* **Objetivo do exercício**
Extraia literalmente do trecho fornecido a parte que vai de "Villas-Bôas (2007) assinala" até "como um todo.", inclusive.

Villas-Bôas (2007) assinala que, durante seu trabalho de classificação da produção das ciências sociais em livros, verificou-se que o folclore se encontrava em uma posição intermediária, sendo ora considerado um ramo da antropologia, ora uma disciplina humanística, ou, ainda, um fenômeno a ser estudado por outras áreas, como a sociologia ou a linguística. Ao mesmo tempo, no entanto, havia a reivindicação de um domínio próprio. Gostaríamos de pontuar que esse processo de especialização ocorrido no interior dos estudos do folclore está inserido em um movimento mais amplo de especialização, não apenas das ciências sociais, mas da própria ciência como um todo.
A identificação de Manuel Diégues Júnior com o grupo dos folcloristas deu-se cedo em sua trajetória. No 1º Congresso Afro-Brasileiro do Recife, realizado em 1934, o então estudante de Direito atuou como secretário da Comissão de Folclore do encontro. Na segunda edição, em 1937, participou como autor do trabalho intitulado “Danças negras do Nordeste (notas e observações colhidas em Alagoas e Pernambuco)”.
Uma das mais importantes contribuições de Diégues para o movimento folclórico, no entanto, pode ser revelada por meio de sua contribuição para a imprensa. Em sua vasta produção, recolhida por nós nos periódicos cariocas, observa-se nitidamente a discussão mencionada anteriormente sobre o folclore como disciplina autônoma das ciências sociais - a maior parte dos textos concentra-se na análise dos aspectos teóricos e metodológicos que fundamentam essa área do saber. A partir da leitura dos artigos, fica evidente a busca pelo reconhecimento científico da disciplina, todavia, dando um direcionamento próprio à questão.
Quando pensamos no conjunto da produção de Manuel Diégues Júnior para a imprensa, parece oportuno estabelecer uma divisão em três momentos principais. Nos artigos do início dos anos 1950, observa-se uma preocupação predominante com a apresentação e a delimitação do folclore como um campo de estudos científicos, o que se reflete na tentativa de estabelecer o conceito de “fato folclórico” como referência conceitual. A segunda fase, que tem como marco o Congresso Internacional de Folclore, realizado em 1954, é caracterizada pelo predomínio de textos voltados à discussão das relações entre o folclore e as demais ciências sociais, com ênfase na afirmação da autonomia da disciplina. Já a terceira, no final dos anos 1950, é marcada por uma revisão crítica do percurso trilhado até então pelos estudos folclóricos.

Entradas de texto e de indicação de elementos
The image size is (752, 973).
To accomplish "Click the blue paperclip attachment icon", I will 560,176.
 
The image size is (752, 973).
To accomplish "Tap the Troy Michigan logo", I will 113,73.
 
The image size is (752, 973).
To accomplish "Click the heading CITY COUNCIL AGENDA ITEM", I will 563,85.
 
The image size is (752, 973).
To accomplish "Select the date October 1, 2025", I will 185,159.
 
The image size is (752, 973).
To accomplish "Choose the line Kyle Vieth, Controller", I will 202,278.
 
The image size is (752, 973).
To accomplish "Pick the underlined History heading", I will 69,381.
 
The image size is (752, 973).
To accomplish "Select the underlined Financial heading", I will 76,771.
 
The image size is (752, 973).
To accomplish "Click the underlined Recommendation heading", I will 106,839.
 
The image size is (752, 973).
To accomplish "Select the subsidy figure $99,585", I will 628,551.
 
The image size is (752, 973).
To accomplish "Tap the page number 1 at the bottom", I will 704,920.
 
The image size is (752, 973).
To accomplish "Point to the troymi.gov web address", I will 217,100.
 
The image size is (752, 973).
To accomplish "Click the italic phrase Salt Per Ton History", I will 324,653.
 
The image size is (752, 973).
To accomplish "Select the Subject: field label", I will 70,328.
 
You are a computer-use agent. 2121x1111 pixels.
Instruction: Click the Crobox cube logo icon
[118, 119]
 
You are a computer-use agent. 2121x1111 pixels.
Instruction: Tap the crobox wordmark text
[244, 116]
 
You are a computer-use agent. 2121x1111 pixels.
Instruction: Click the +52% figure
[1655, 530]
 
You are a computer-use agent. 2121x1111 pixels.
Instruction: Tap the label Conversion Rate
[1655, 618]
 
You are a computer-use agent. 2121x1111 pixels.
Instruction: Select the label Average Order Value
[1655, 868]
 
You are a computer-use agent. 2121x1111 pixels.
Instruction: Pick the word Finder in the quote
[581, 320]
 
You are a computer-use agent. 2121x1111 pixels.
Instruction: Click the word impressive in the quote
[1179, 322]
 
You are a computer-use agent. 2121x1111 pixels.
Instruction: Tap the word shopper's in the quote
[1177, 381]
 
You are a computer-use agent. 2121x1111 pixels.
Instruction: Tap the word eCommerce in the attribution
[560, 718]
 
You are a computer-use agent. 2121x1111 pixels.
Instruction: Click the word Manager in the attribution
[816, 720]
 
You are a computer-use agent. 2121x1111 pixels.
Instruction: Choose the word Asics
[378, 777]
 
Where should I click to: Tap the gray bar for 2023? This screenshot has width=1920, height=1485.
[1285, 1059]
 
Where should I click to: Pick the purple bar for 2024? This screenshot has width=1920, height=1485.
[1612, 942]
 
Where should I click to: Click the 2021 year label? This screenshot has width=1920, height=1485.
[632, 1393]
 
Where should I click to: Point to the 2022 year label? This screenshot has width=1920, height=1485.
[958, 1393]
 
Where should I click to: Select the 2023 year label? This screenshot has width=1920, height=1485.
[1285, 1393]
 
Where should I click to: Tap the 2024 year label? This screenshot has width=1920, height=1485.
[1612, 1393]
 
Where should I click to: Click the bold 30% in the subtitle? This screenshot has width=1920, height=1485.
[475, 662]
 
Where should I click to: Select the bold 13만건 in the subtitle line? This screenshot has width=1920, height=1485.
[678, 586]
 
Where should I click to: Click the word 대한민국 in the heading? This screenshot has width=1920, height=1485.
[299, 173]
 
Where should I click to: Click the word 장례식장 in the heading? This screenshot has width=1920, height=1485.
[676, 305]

* **Resultado esperado**
Villas-Bôas (2007) assinala que, durante seu trabalho de classificação da produção das ciências sociais em livros, verificou-se que o folclore se encontrava em uma posição intermediária, sendo ora considerado um ramo da antropologia, ora uma disciplina humanística, ou, ainda, um fenômeno a ser estudado por outras áreas, como a sociologia ou a linguística. Ao mesmo tempo, no entanto, havia a reivindicação de um domínio próprio. Gostaríamos de pontuar que esse processo de especialização ocorrido no interior dos estudos do folclore está inserido em um movimento mais amplo de especialização, não apenas das ciências sociais, mas da própria ciência como um todo.